| Document text |
■ ■ ■

Now that you are married, to maintain all that 100% of the time would be nearly impossible. There are a special few women and men that can do that, but most people can't and don't and don't want to. It's like the way you behave at home versus in a restaurant. If you move into the restaurant, well, now that's home. And anyone who only ever saw you at the restaurant might be a bit surprised to see how much more "laid back" you are when you're in "home-mode". It's part of being married. This is how it goes. That's why you better darn well like whoever you marry, because, after the honeymoon, you're going to have to get past the hairy pits, the farts, the sweaty balls, the scruffy beard, the holey t-shirts, a few extra pounds, and the bad morning breath to still find enough attraction to love and make love.

Sounds to me that you're just dealing with marital "I can relax" now. Put your own feet up and find a way to get past your 'yuck' factor. Shaving and plucking and push-up bras are a pain in the ass. Do it for a while and you, too, will find yourself letting go a bit at the first chance.

■ ■ ■

| Data listing |
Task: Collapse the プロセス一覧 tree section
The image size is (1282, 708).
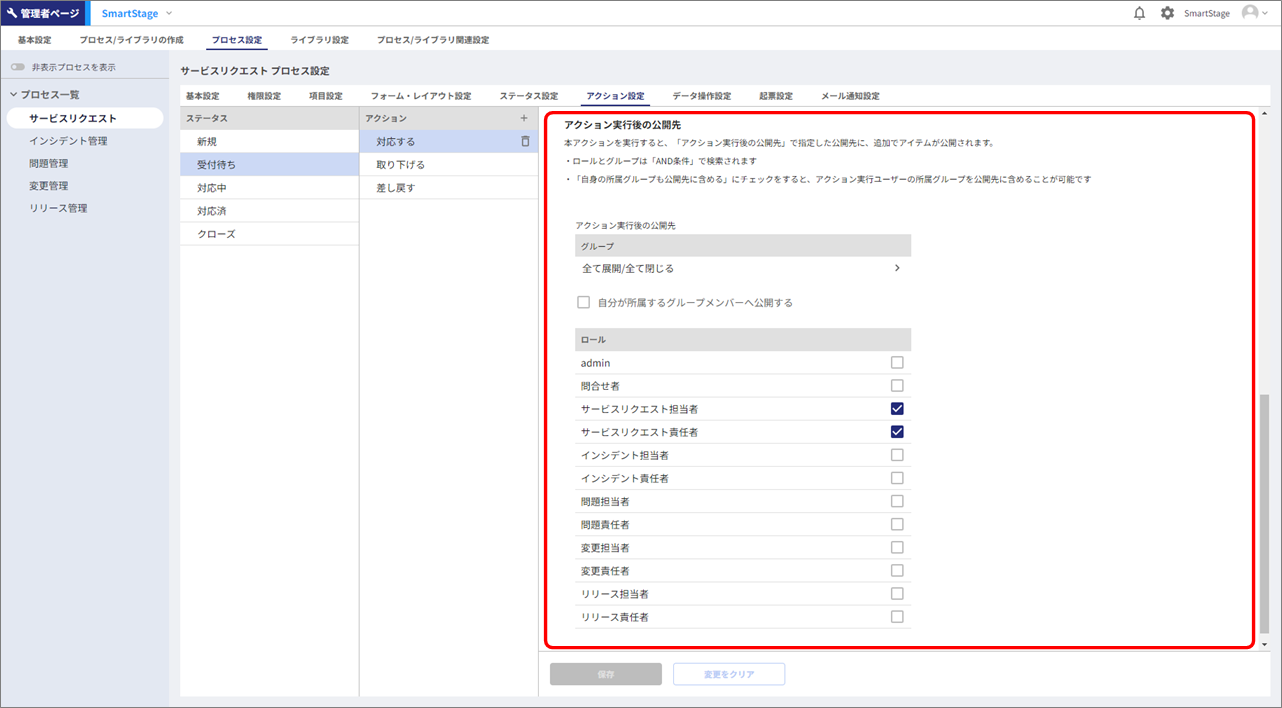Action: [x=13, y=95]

■ ■ ■

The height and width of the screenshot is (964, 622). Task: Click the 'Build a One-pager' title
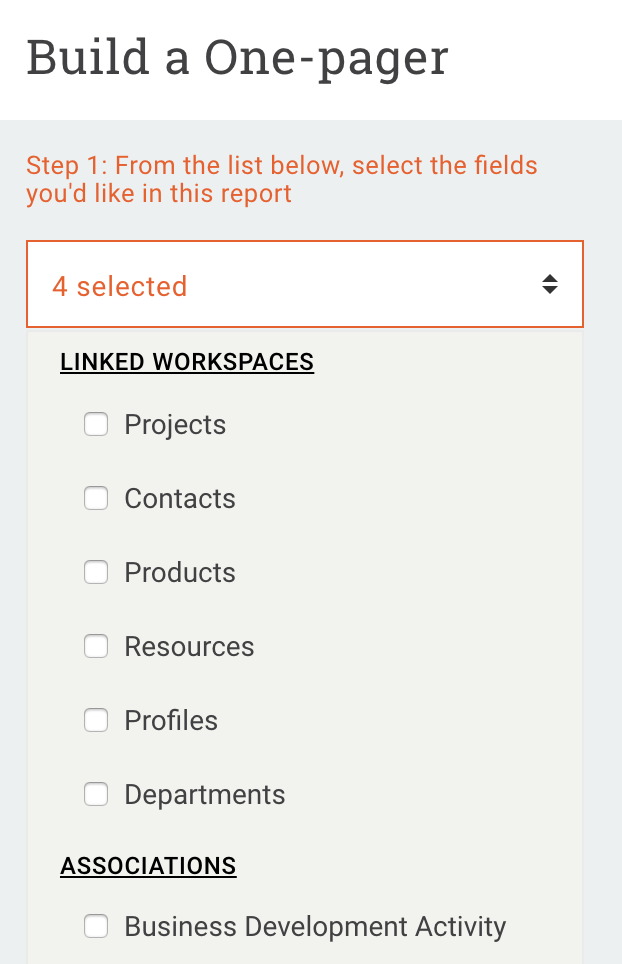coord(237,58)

■ ■ ■

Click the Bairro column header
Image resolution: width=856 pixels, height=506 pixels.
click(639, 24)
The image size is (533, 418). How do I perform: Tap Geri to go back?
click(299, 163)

■ ■ ■

| What to work on |
A. Answer these about the marriage advice:
(i) What two settings does it compare to describe how people behave?
(ii) Which three things does it call a pain in the ass?
(iii) What does it tell the reader to put up?
B. Write out the marriage advice word for word, from "Sounds to me" to "the first chance.".

| Expected responses |
A.
(i) Home and a restaurant.
(ii) Shaving, plucking and push-up bras.
(iii) Their own feet.

B.
Sounds to me that you're just dealing with marital "I can relax" now. Put your own feet up and find a way to get past your 'yuck' factor. Shaving and plucking and push-up bras are a pain in the ass. Do it for a while and you, too, will find yourself letting go a bit at the first chance.